Thanos, the villain (and protagonist, really) of the $2 billion-grossing megahit, "Avengers: Infinity War," was basically an omni-powered Paul Ehrlich. Driven insane by his home planet's self-immolation after a series of resource wars...Thanos used the Infinity Gauntlet...to kill half of all living things.
Again, this is Ehrlichian in its madness: The author of “The Population Bomb” argued for years that the planet is overpopulated and that famines will wipe out a significant portion of humanity. It could still happen, I suppose...but, frustratingly for the doomsayers, life on Earth keeps getting better despite the "overpopulation" our precious blue orb continues to shoulder....

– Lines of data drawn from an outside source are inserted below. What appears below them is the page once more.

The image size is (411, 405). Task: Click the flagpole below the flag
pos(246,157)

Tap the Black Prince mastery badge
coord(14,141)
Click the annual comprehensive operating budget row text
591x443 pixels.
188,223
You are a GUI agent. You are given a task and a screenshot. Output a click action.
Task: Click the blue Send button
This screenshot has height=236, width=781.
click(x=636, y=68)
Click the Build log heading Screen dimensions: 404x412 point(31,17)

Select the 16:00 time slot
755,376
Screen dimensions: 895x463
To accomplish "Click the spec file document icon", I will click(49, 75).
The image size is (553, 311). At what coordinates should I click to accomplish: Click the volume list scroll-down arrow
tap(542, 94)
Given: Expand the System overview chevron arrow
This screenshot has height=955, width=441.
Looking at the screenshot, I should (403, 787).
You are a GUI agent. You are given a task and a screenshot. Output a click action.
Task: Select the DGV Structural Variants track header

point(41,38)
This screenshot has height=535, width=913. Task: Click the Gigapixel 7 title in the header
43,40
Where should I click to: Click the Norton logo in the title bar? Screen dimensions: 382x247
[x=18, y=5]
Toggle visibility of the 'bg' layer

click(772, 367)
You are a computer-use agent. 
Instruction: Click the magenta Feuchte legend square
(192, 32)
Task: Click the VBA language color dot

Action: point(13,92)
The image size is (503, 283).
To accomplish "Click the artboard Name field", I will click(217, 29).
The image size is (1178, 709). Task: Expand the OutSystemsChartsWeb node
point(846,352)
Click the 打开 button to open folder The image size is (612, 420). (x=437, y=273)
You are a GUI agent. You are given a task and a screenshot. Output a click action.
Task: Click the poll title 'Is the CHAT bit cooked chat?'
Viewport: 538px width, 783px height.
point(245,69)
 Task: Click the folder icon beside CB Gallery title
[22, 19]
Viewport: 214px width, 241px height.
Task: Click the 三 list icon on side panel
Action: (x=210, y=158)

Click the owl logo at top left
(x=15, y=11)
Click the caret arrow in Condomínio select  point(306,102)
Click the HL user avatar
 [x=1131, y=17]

Environmentalists make a useful villain because their malevolence can be obscured by a patina of reasonableness. Global warming and other manmade problems are going to end the world if we don’t do something——so just about anything is justified! But their villainy resonates with the masses because they actually do want to make life worse for people, for the most part.
Laying aside his specious remark about life on Earth getting better and better, let's grant that Bunch is the rare right-wing troll who, despite his best efforts of bad faith, puts forth the germ of a lucid and useful point amid all his self-confident boneheadedness. That point has little to do with the nagging and doomsaying of real-life environmentalists, and everything to do with the conservatism evinced in our pseudo-mythical heroes' exploits on page and screen.